3. En application de ces dispositions, la décision de transfert dont fait l'objet un ressortissant de pays tiers ou un apatride qui a déposé auprès des autorités françaises une demande d'asile dont l'examen relève d'un autre État membre ayant accepté de le prendre ou de le reprendre en charge doit être motivée, c'est-à-dire qu'elle doit comporter l'énoncé des considérations de droit et de fait qui en constituent le fondement.

4. Pour l'application de ces dispositions, est suffisamment motivée une décision de transfert qui mentionne le règlement (UE) n° 604/2013 du Parlement européen et du Conseil du 26 juin 2013 et comprend l'indication des éléments de fait sur lesquels l'autorité administrative se fonde pour estimer que l'examen de la demande présentée devant elle relève de la responsabilité d'un autre État membre, une telle motivation permettant d'identifier le critère du règlement communautaire dont il est fait application.

5. S'agissant d'un étranger ayant, dans les conditions posées par le règlement, présenté une demande d'asile dans un autre État membre et devant, en conséquence, faire l'objet d'une reprise en charge par cet État, doit être regardée comme suffisamment motivée la décision de transfert qui, après avoir visé le règlement, relève que le demandeur a antérieurement présenté une demande dans l'État en cause, une telle motivation faisant apparaître qu'il est fait application du b), c) ou d) du paragraphe 1 de l'article 18 ou du paragraphe 5 de l'article 20 du règlement.

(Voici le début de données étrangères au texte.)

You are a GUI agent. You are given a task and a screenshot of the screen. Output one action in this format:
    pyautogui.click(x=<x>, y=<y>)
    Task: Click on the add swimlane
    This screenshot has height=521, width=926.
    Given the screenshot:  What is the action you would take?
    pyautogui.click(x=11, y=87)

6. L'arrêté du 17 septembre 2018 par lequel le préfet de police a décidé de la remise de M. C... aux autorités allemandes, regardées comme responsables de l'examen de sa demande d'asile, comporte le visa du règlement (UE) n° 604/2013 établissant les critères et mécanismes de détermination de l'État membre responsable de l'examen d'une demande de protection internationale introduite dans l'un des États membres par un ressortissant de pays tiers. Il indique que " il ressort de la comparaison des empreintes digitales de M. C... B... E... au moyen du système " EURODAC ", effectuée conformément au règlement n° 603/2013, que l'intéressé a sollicité l'asile auprès des autorités allemandes le 29 février 2016 " et que " les critères prévus par le chapitre III ne sont pas applicables à la situation de M. C... B... E..., qu'en conséquence, au regard des articles 3 et 18 (1) (b), les autorités allemandes doivent être regardées comme étant responsables de la demande d'asile de M. C... B... E... ". Dans ces conditions, et contrairement à ce que soutient M. C..., l'arrêté du préfet de police décidant son transfert aux autorités allemandes n'est pas entaché d'une insuffisance de motivation ou d'un défaut d'examen de sa situation personnelle.

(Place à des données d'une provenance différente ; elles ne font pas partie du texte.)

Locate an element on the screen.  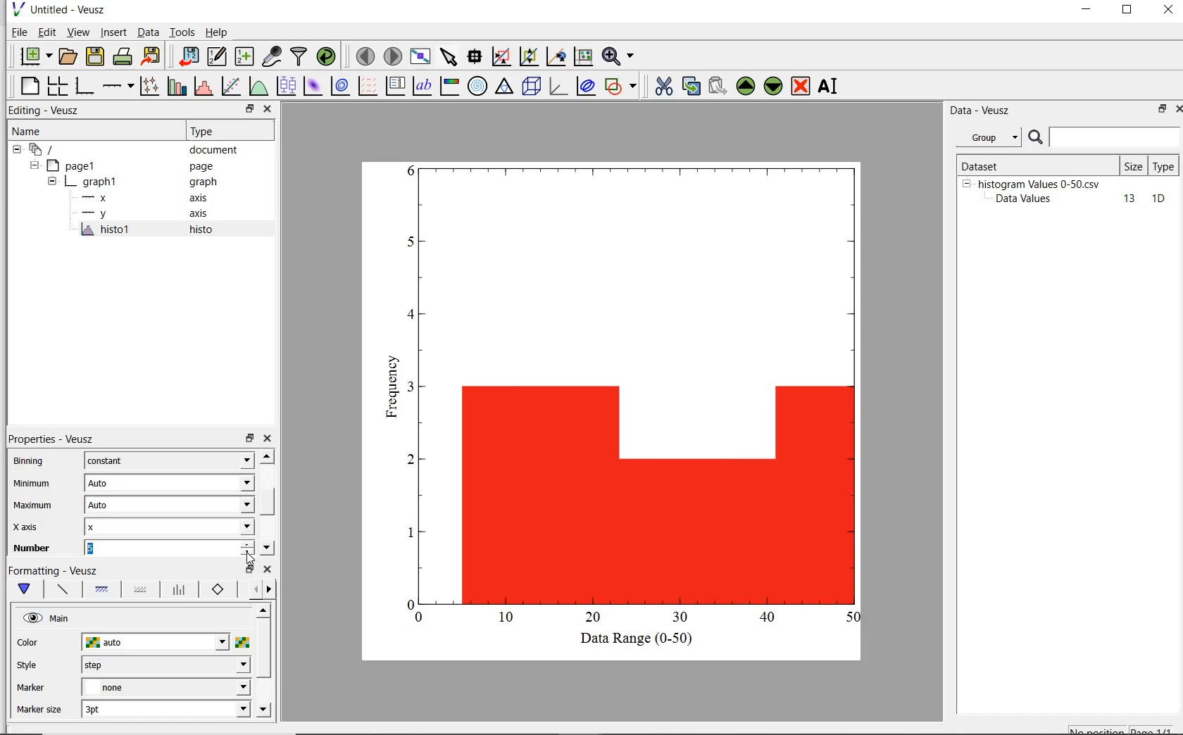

7. En deuxième lieu, M. C... soutient que sa demande d'asile ayant été définitivement rejetée en Allemagne, le préfet de police ne pouvait se fonder sur les dispositions précitées du b) du paragraphe 1 de l'article 18 du règlement (UE) du Parlement européen et du Conseil du 26 juin 2013 alors que la demande de reprise en charge relevait du point d) du paragraphe 1 de l'article 18 précité.

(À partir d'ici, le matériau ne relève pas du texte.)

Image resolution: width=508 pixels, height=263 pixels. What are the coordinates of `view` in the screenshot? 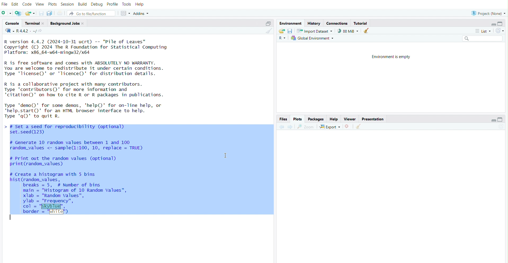 It's located at (40, 3).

8. Il ressort des pièces du dossier que si le préfet de police a saisi le 19 juillet 2018 les autorités allemandes d'une demande de reprise en charge de M. C... sur le fondement des dispositions du b) du 1 de l'article 18 du règlement (UE) n° 604/2013 du 26 juin 2013, ces autorités ont fait droit à cette demande le 27 juillet 2018 sur le fondement du d) du 1 du même article dès lors qu'elles avaient rejeté la demande d'asile de l'intéressé. Ainsi, l'arrêté portant transfert de M. C... aux autorités allemandes ne pouvait être pris sur le fondement des dispositions du b) du 1 de l'article 18 du règlement (UE) n° 604/2013 du 26 juin 2013.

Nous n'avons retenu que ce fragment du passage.